A 62-year-old woman with a history of rheumatic mitral valve disease and commissurotomy closed in 1969, implantation of a Shiley biological mitral prosthesis in 1978, and its replacement in 1998 by a No. 25 Bjork mechanical prosthesis, showed symptoms consistent with congestive heart disease and analytical findings indicating hemolytic anemia. Transesophageal echocardiography detected 2 mitral periprosthetic leaks, a severe one at P2 and a mild one at P3 (Figure 1).
Figure 1.
A decision was made to close the P2 leak, but because the patient had undergone 3 previous heart surgeries, a minimally invasive approach by transapical route was chosen, this being the simplest technique.

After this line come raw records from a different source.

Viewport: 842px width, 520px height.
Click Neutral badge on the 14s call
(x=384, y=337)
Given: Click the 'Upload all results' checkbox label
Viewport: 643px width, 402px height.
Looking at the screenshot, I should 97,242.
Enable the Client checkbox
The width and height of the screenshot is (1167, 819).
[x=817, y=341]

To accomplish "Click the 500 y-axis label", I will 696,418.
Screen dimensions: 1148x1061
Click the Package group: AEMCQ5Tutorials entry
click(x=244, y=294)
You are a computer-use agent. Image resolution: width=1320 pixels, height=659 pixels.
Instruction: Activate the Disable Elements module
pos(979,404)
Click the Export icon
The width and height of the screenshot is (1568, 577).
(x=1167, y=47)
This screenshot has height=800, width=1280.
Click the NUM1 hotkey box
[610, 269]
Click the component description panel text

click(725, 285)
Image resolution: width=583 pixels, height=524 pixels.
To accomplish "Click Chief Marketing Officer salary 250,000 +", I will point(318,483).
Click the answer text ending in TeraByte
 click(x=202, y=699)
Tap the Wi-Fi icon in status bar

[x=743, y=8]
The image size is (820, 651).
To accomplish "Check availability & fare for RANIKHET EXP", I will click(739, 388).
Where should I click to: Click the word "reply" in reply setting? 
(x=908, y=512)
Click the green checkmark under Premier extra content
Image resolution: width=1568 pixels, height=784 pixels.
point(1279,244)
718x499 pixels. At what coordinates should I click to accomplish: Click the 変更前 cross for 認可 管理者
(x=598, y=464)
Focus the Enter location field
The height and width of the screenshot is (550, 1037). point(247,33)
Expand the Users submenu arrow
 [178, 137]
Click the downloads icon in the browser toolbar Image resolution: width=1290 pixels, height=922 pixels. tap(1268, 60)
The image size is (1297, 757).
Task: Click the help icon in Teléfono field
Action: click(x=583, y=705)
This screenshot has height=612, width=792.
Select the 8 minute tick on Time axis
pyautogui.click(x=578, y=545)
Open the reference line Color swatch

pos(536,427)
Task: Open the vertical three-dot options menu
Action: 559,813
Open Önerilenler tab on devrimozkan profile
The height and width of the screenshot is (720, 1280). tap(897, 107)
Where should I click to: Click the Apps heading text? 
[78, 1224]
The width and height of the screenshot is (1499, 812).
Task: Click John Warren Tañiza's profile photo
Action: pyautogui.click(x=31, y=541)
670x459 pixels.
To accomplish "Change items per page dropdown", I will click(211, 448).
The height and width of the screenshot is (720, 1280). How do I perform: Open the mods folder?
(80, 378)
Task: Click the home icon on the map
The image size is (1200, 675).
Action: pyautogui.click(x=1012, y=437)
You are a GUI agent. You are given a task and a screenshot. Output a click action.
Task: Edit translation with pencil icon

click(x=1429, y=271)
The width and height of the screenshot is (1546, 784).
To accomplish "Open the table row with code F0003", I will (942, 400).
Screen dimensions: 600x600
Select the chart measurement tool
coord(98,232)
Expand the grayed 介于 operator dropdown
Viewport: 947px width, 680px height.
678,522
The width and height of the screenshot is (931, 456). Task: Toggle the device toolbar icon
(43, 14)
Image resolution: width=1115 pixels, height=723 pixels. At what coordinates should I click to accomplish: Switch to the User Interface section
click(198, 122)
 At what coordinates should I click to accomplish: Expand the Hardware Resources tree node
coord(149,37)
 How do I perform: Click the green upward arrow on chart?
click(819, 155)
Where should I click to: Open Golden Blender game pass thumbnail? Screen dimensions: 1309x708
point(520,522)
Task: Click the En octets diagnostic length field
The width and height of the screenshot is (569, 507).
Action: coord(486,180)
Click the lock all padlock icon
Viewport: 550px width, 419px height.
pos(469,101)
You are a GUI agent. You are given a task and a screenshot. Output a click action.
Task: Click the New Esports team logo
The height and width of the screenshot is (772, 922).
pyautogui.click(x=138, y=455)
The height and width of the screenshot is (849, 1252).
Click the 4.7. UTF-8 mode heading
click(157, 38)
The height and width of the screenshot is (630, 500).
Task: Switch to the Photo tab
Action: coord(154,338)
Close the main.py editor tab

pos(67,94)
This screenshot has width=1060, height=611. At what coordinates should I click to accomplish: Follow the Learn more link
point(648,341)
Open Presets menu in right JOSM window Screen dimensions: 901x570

The procedure was carried out in the operating room with the patient under general anesthesia. A left minithoracotomy was performed (Figure 2) with apical access, and an Amplatzer device was implanted over the P2 defect under radioscopic and transesophageal echocardiographic guidance (Figure 3); the outcome was satisfactory.
Figure 2.
Figure 3.
At hospital discharge 5 days later, the patient was asymptomatic and laboratory analyses showed no hemolysis. At 10 days, a transesophageal echocardiographic follow-up study showed that the procedure had been effective, with only a minimal residual leak.
Periprosthetic leaks are a relatively common finding (2% to 3% of mitral prosthesis implantations). When they are severe, they tend to produce symptoms of congestive heart failure or hemolytic anemia.
Percutaneous closure is usually contemplated in patients with a history of several previous heart surgeries or multiple comorbid conditions. An anterograde (transapical) or retrograde (trans-septal) approach can be performed, with success rates of 60% to 90%.